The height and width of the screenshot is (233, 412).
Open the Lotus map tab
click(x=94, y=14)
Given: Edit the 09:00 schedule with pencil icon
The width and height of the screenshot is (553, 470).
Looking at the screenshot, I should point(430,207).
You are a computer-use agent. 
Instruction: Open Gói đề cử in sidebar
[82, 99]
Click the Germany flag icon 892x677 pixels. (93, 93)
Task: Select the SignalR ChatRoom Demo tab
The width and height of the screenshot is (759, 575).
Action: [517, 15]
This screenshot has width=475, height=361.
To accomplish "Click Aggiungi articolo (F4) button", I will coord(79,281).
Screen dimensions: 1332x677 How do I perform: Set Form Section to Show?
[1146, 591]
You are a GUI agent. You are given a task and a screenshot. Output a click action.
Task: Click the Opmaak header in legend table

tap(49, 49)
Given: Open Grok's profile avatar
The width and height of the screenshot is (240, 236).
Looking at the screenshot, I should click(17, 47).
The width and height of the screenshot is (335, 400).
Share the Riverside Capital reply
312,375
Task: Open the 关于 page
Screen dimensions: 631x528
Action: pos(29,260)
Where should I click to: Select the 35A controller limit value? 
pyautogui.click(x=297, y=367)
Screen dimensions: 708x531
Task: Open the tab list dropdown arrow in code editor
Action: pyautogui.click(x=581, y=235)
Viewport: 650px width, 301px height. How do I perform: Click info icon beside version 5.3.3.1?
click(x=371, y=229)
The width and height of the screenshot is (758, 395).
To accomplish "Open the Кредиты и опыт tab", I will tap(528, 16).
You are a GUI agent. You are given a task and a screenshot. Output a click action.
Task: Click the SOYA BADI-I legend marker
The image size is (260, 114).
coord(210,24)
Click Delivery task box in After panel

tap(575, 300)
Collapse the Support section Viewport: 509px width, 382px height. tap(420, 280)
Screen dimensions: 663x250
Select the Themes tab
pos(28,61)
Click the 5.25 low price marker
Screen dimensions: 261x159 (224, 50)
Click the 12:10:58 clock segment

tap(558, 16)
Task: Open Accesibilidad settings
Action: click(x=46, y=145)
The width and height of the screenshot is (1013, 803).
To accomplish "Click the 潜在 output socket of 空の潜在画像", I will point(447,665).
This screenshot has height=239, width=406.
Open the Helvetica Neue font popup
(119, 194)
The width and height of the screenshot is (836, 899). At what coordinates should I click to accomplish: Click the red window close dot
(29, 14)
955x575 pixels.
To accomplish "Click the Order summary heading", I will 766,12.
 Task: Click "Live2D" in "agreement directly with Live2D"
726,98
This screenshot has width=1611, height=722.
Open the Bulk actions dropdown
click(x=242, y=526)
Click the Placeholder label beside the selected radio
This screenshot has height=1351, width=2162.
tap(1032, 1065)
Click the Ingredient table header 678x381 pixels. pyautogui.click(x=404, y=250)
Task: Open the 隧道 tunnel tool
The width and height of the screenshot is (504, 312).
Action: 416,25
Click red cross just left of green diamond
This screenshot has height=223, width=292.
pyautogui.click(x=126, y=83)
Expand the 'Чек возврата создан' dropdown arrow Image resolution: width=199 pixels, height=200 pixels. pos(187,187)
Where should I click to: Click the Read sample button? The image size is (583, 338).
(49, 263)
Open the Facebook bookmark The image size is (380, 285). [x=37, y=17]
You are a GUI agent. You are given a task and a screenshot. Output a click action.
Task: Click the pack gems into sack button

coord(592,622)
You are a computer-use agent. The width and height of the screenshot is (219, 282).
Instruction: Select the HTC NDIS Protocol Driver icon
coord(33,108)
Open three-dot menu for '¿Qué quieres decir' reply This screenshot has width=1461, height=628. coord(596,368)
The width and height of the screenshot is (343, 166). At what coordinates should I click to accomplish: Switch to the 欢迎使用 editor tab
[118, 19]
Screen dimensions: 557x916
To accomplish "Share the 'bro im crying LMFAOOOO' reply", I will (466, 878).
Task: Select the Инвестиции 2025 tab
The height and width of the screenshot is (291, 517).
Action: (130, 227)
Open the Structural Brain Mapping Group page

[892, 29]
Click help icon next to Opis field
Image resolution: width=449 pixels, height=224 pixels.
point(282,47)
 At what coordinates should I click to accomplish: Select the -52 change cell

..............................

▸ **Your assignment**: Please return each line of the listing above that contains "computer".

▸ **Exercise output**:
You are a computer-use agent. 
You are a computer-use agent. The width and height of the screenshot is (219, 282).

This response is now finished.